§ Excerpted data:

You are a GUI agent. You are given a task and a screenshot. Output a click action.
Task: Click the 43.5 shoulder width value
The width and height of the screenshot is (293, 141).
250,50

--

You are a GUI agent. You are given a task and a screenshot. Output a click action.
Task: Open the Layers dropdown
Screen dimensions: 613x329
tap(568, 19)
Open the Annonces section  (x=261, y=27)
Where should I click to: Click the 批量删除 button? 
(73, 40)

§ Exercise brief: Scan the entries above for the string "Open" and copy each line containing it.

§ Response box:
Task: Open the Layers dropdown
Open the Annonces section  (x=261, y=27)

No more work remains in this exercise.